To tread sundown's setted streets is to become the all-powerful watchman of Jeremy Bentham's panopticon. You get to observe the inmates; they know you're there, but cannot distinguish you from the murk.

It's dirty work, admittedly, but, well, you know.

Observed in this manner, the New Town is nothing less than a living cabinet of uncurated curiosities and red-trousered reliquiae, displayed for one's delectation.

What could be more delightful?

Today's objet, a stunted piste in the Georgian ghetto's eastern hinterlands, more than merits its place in the cabinet. It contains, compacted on its short tarmacked run, mythology, modernity, mystery.

To arrive at its southern apex is to be met by a pair of majestic new builds, the thoroughly charming Two Graces of Hart Street. Some pronounce themselves scandalised by these daughters of an urban Zeus, vexed by a lack of harmony with the street's dominant mien.

Poppycock.

These contemporary homes, like their superannuated neighbours, go out of their way to privilege the wayfarer's gaze. They are welcome, and entirely apt, additions to the New Town zoo.
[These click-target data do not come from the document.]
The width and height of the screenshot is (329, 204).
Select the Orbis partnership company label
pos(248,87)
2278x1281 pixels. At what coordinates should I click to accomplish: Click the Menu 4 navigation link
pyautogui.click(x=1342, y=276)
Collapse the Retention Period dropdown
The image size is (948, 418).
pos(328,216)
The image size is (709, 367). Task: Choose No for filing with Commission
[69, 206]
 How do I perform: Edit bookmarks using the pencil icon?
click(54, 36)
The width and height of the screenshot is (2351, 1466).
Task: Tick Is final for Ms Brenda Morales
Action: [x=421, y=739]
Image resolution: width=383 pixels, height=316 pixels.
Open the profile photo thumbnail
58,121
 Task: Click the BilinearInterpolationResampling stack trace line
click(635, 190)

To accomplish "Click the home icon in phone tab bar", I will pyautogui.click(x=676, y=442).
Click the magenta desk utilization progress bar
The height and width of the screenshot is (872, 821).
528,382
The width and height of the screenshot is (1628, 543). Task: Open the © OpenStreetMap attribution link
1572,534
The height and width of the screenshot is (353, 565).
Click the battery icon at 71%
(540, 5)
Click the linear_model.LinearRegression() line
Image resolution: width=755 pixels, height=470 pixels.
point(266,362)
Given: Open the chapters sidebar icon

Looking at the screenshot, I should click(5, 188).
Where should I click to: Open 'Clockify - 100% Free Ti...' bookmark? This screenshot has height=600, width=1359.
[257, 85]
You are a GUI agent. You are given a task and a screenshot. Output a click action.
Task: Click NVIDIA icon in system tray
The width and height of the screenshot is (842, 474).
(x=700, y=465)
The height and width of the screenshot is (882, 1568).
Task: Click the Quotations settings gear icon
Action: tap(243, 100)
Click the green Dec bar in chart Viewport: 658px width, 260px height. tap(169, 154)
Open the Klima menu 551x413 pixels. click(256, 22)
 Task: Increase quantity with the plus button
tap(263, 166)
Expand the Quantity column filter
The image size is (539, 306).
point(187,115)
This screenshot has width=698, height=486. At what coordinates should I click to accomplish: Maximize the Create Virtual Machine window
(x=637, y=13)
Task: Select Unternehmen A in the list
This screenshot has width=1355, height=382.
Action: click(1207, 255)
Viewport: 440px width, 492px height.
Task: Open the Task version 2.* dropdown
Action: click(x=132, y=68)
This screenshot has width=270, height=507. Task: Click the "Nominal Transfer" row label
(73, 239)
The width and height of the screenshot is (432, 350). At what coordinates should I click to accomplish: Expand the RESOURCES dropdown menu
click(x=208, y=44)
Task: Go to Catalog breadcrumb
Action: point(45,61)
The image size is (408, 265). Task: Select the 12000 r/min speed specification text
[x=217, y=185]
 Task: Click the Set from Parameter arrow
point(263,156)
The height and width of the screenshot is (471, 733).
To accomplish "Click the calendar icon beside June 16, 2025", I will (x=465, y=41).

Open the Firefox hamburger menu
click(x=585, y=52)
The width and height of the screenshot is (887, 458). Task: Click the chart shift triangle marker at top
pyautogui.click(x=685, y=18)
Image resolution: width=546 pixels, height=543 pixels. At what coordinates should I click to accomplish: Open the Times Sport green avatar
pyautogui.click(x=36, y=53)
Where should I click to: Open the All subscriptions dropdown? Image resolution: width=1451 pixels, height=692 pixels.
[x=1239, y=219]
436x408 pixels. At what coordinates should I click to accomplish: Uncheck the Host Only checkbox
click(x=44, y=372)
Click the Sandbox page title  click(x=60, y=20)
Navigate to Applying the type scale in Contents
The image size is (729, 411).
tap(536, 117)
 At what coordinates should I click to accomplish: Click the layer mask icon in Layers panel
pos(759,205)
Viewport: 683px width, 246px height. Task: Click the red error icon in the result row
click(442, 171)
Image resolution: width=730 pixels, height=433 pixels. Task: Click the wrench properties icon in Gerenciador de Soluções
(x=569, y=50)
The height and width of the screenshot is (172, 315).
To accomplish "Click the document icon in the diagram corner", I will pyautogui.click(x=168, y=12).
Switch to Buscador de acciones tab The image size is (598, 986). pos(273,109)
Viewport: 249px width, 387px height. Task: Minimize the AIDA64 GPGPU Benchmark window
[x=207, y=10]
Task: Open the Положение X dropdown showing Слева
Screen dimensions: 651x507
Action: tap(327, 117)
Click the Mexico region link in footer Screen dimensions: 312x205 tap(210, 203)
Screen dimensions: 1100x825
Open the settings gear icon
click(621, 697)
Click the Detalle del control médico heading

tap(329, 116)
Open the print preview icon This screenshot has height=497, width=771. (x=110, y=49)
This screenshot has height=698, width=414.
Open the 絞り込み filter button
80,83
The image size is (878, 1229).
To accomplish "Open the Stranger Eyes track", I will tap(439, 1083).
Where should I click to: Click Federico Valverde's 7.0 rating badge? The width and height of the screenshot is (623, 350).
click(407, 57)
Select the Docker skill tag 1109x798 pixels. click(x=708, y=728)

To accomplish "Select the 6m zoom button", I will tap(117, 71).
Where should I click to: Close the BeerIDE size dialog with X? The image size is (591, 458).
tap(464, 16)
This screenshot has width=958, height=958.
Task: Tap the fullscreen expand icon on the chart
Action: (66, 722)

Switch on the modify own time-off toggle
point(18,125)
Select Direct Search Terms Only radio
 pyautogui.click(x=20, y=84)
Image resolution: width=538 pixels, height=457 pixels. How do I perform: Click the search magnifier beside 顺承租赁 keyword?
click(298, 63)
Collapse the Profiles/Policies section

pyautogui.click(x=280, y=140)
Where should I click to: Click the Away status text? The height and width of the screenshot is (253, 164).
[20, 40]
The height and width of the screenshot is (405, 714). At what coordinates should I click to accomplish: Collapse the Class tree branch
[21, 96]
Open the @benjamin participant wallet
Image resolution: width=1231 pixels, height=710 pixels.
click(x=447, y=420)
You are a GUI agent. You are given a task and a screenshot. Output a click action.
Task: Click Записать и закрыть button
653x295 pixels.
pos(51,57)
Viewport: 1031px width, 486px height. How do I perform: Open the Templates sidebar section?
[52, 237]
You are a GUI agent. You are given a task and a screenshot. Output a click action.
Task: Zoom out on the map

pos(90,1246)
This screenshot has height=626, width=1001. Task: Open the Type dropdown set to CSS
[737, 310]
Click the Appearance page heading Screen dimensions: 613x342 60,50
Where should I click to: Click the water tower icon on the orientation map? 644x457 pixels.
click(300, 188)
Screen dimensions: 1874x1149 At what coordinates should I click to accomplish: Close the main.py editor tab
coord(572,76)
I do have one small qualm about the steelier of the two: the hot tub and coloured lighting are perhaps better suited to the more tropical climes of a discreet and ever so slightly louche venue a little way downhill.

I'll think I'll leave a note.

On little Hart Street, individual consciousness brushes up against something bigger: humanity in its imperfections and fallibility. It is a street of comings and goings: the sauna and the Exit, the knave and the grave, hot tubs and body rubs.

If for nothing else, it should be commended for having the courage to display, or at least to remind us of, that which many would prefer out of sight and mind. (I do feel, though, that whoever erected the No Entry sign adjacent to the sauna has been misinformed.)

 
 

Neighbouring Hart Street Lane is less concerned with matters of the flesh. Its dusky light and fusty odours are more resonant of a spiritual past.

Shaded under the benign scrutiny of surrounding tenements, its energies flow through rear gardens towards an incongruous source: a building once believed to have been a Catholic monastery, now credited with a former Huguenot identity

I've long believed that I, too, have something of the religious about me, the Franciscan to be precise.

Like St Francis himself, I occasionally talk to local animals, in my case tweed-jacketed ones.

Mostly, though, I prefer to observe these curios at home as they sit at ease on shabby chesterfields in lamp-lit salons, on streets yielded to the soft reds and deep blues of the New Town twilight.